I agree, Jeff. And, yanno what? EVERY specialty cookbook we've ever bought (including camping ones) gets referred to ALL the time for all kinds of things. We've got a boatload of cookbooks but only a few are really 'camping' or TT-







. I'd LOVE to see eveyone's tried & true camping recipes and am quite sure that we'd use it in the house, too.

Price? Probably wouldn't matter much if it is an Outbacker's cookbook filled with yummy camping recipes

Darlene & company, I think its an awesome project and, judging by the number of ideas contributed by other members, I'd guess others think so too.


----------



## MattS (Oct 15, 2006)

Definately camper friendly recipes- we have alot of home ones, but we're new campers, so that would be great!


----------



## Eric&Lesley (Jul 26, 2006)

If it's feasible, I think cookbooks are nice when they are hard covered and the pages are hole punched and bound together by metal clamps. It seems that all of the cookbooks that I have that are bound with the flimsy plastic spiral end up falling apart. Some of the hard covered ones that are bound like a regular book are hard to get to stay open when you try to leave open on the counter. Just my thoughts - Lesley


----------



## Northern Wind (Nov 21, 2006)

Any recipe can be used for camping or for home, I'm not sure that it has to restricted either way! A great recipe is any recipe that tastes great and is easy to prepare. To restrict the book to just camping recipes limits our market and restrict sales. My favorite books are just that, they came from some group or association but are used in the Outback as well as the house.
The book can be "Favorite Recipes From Outbackers" or however you want to relate it but why just limit it to camping recipes. Maybe if you want to list "if camping this can be done instead" but as I said a good recipe is one you can use anywhere.

That's my thoughts for what they are worth.

Steve


----------



## Ghosty (Jan 17, 2005)

Needs to be about 20+ bucks and we have to make sure that the cover is designed for camping -- you know -- ain't going to fall apart and can be wiped off with water if it gets stuff on it... should be of a spiral notebook form but with pockets in both covers (front and back) for adding paper for additional notes...


----------



## happycamper (Jul 26, 2005)

N7OQ said:


> I think it's a fantastic idea. I guess I was just hoping for an 'Outbackers' cook book with camping recipies.
> I have a yummy Campfire Fajitas recipe to pass on.
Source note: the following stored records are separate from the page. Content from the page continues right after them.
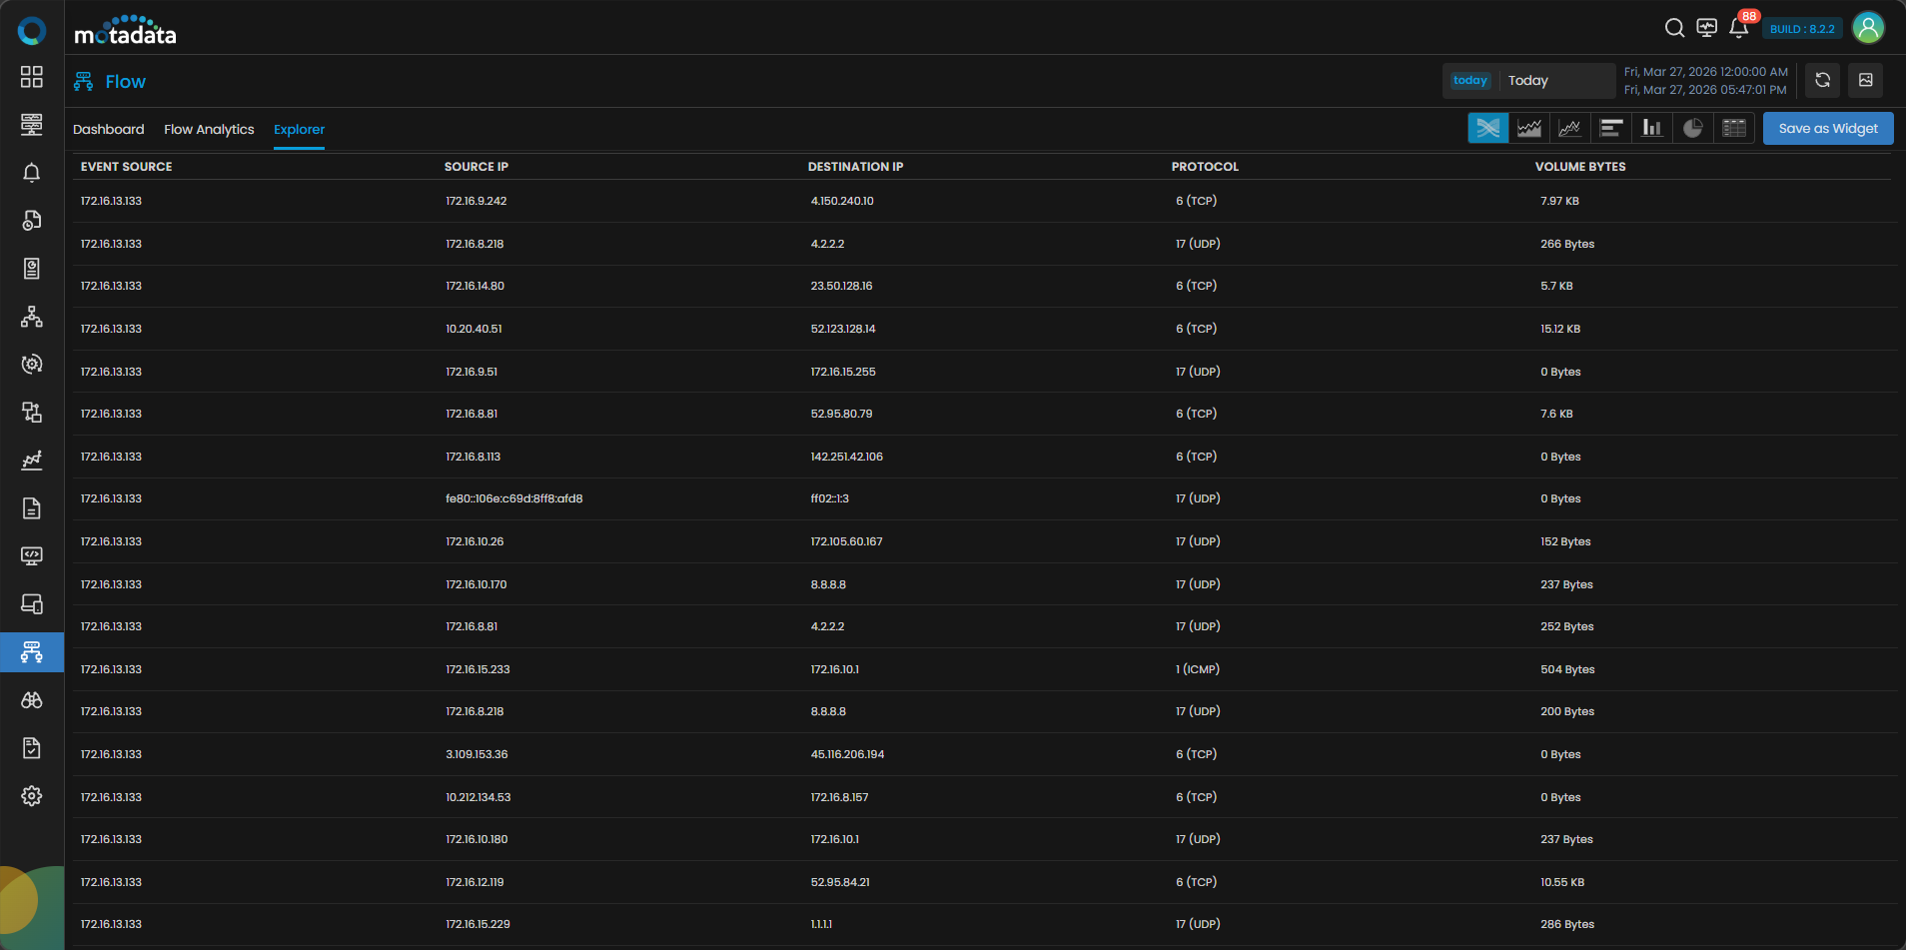
Task: Refresh the flow explorer data
Action: coord(1822,80)
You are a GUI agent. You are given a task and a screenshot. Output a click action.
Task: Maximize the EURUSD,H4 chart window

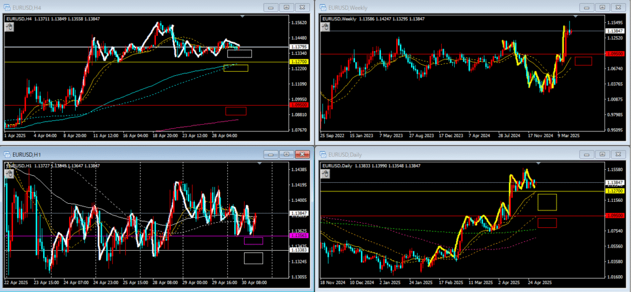point(287,7)
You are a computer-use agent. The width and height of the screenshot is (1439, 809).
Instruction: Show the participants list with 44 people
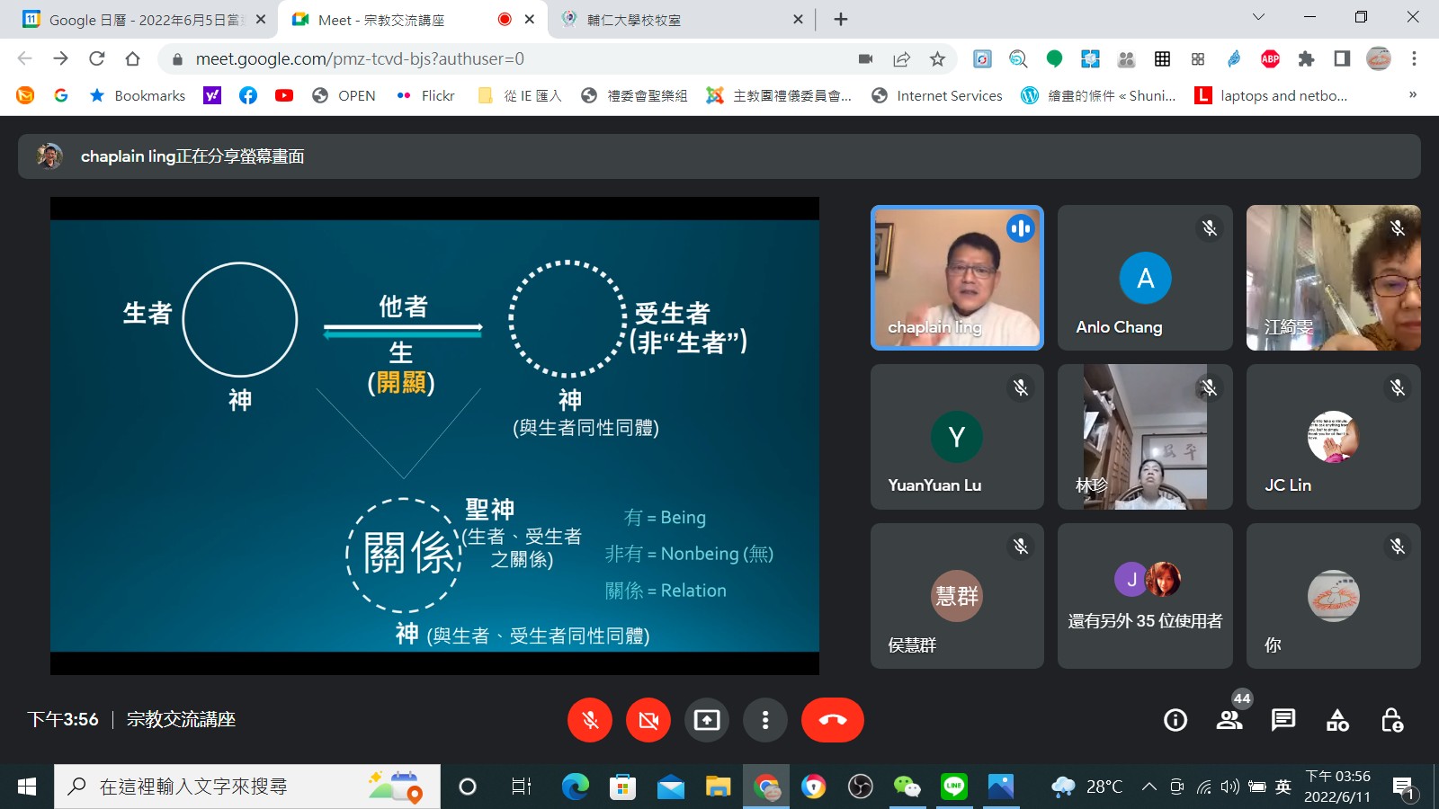(1229, 720)
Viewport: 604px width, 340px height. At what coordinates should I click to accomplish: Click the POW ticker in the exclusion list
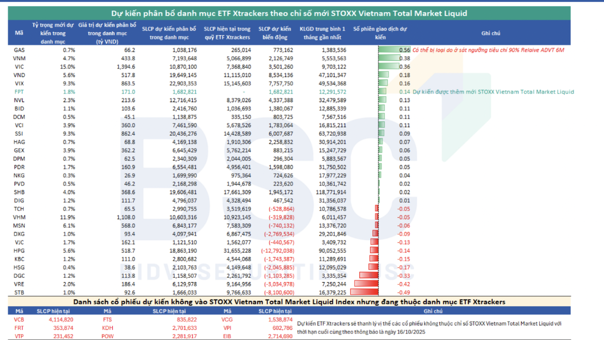pyautogui.click(x=108, y=335)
I agree, I would love to see a book that is identified with this great group (Outbackers) and the thing we love to do the most (Camping)

20 to 25 dollars
[/quote]

I agree. Stick to camping recipes, $20 to $25, with the outbacker name...









Jim


----------



## Hokie (Jul 10, 2006)

OK, I will add my 2 cents here. First of all, this is a great project, and I am certainly going to buy one no matter how it turns out. I think anywhere from $15 to $25 would be a good price. I think if you target under $20, say $19.95, then you will probably get the most sales.

I like to invent recipes when I go camping. They are usually targeted to be 1 pot or 1 pan meals that the kids will enjoy as well. When I find a keeper, such as my quick "Dirty Rice" the kids usually request it at home as well. I don't consider camping recipes just to be something you cook over the fire or some "meat on a stick". The Outback certainly has a lot of the same conveniences that you have at home, stove, oven, microwave. Perhaps the ingredient list is much more limited when camping....I certainly don't take my entire spice rack.

So in summary, I would really like the cookbook to have the Outbackers.com identity with recipes that I would mostly use while camping but never hestitate to use at home either. By identity I mean with real live rally pictures (Darlene had this idea already) intermingled along with small 1 page stories intermingled as well. Rally stories such as how Vern created the website, or how Gary starts a campfire. Sort of a cookbook with a small scrapbook flavor.

Now that I have everyone's attention....how about some more Outbackers.com shirts and hats? Us newer members are in need of these!!!


----------



## 4ME (Sep 11, 2006)

What about a style of binding that can be seperated so we can add updates to it every year or two.
We made these for our family a few years ago but it was too much work for us to do it alone so we
only wound up doing 1 update.Others in the family still use it to add their recpipes though.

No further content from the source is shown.